Friday, July 2, 2010

Search for Franklin's lost ships to resume

Search for Franklin's lost ships to resume

Canadian officials will return to the Northwest Passage this summer in search of Sir John Franklin's long-lost ships, after efforts were postponed last year.

Federal searchers say they will take sonar equipment to the waters southwest of King William Island, in the Northwest Passage, in the hopes of finding the ships underwater.

Parks Canada began a three-year effort in 2008 to find the famed British explorer's ships, HMS Erebus and HMS Terror, which went missing more than 160 years ago in the High Arctic.

The government-sponsored search was postponed last summer because Parks Canada could not get on a military or Canadian Coast Guard icebreaker.

This time, federal searchers say, they will be on board the coast guard icebreaker Sir Wilfrid Laurier for three weeks in August. The icebreaker will deploy two smaller vessels that will carry sonar equipment on board.

"There's little doubt that Franklin's lost ships are probably the most sought-after shipwrecks in Canada," Ryan Harris, a senior marine archeologist with Parks Canada, told CBC News on Monday.

Ships may be intact
Historians have been fascinated with Franklin's doomed 1845 journey to the Northwest Passage, but previous search expeditions have not found the Erebus and Terror.

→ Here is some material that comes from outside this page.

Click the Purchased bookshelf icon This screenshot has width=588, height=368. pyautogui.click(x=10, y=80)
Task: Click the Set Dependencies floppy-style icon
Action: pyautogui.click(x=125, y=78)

Inuit historian Louis Kamookak speaks at a 2008 announcement unveiling the federal government's three-year search effort for the Erebus and Terror. (CBC)
The Parks Canada search team will focus this summer on the waters southwest of King William Island in the Queen Maud Gulf, where Inuit oral history suggests the ships may have sunk intact.

"One of the ships drifted to the west and was crushed in ice," said Inuit historian Louis Kamookak of Gjoa Haven, Nunavut, who has been working with the federal team.

"The other ship managed to go down the channel towards the southwest of King William Island into the safer waters, where there's less current and the ice movement is a lot calmer in the area in the summer," he added.

The federal searches were in the same area for six weeks in 2008, primarily mapping out the ocean floor. Harris said that this year searchers will use the sonar instruments to search for the wrecks.

Ships, crew disappeared
In 1845, Franklin had set out from England aboard the vessels, in hopes of exploring and mapping the Northwest Passage. Neither he nor any of his 128 crewmen ever returned.

By 1848, two ships and an overland party were searching for traces of the ships and crew.

A total of eight expeditions were launched in the 12 years following Franklin's disappearance, funded by a range of financial backers, from the British Navy to the Hudson's Bay Company to Franklin's wife.

Only traces of the expedition have ever been found.

"It's a very exciting story — Victorian, Gothic, a horror story that essentially unfolded across the Arctic expanse," Harris said.